__PROBLEM STATEMENT__
Retype the records from the line containing "Where should I click to: Click" through the line containing "point(241,458)", including both of those lines.

__MATERIAL FOR THE TASK__

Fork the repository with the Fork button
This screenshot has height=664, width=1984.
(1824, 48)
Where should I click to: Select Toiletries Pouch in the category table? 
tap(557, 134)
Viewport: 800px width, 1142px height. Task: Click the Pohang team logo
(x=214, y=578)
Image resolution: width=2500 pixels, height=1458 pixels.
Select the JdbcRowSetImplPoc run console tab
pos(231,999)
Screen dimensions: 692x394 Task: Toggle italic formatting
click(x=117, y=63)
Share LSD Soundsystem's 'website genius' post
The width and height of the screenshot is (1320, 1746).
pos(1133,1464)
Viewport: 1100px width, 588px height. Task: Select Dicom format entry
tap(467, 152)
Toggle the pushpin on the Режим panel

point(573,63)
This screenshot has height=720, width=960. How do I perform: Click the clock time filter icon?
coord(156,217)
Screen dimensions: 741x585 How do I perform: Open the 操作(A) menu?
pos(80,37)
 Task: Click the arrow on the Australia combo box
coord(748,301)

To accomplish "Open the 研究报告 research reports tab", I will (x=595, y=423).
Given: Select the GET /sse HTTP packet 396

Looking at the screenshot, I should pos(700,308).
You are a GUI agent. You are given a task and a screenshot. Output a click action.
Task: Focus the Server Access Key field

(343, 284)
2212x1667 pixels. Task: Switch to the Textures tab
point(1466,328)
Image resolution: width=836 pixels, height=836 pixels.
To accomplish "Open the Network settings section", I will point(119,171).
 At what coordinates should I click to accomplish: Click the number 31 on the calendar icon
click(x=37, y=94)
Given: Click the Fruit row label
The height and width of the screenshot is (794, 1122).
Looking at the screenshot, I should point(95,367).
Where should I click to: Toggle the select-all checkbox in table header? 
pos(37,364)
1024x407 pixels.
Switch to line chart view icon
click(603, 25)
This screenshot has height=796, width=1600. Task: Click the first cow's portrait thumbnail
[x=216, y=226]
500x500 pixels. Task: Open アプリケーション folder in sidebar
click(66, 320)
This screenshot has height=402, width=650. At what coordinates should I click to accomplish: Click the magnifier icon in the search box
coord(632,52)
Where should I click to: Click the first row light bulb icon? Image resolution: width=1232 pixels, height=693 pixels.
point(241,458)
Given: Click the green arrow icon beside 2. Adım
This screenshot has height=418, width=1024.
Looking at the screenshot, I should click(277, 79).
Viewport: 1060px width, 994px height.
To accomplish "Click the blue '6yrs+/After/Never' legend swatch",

__OUTPUT BELOW__
Where should I click to: Click the first row light bulb icon? Image resolution: width=1232 pixels, height=693 pixels.
point(241,458)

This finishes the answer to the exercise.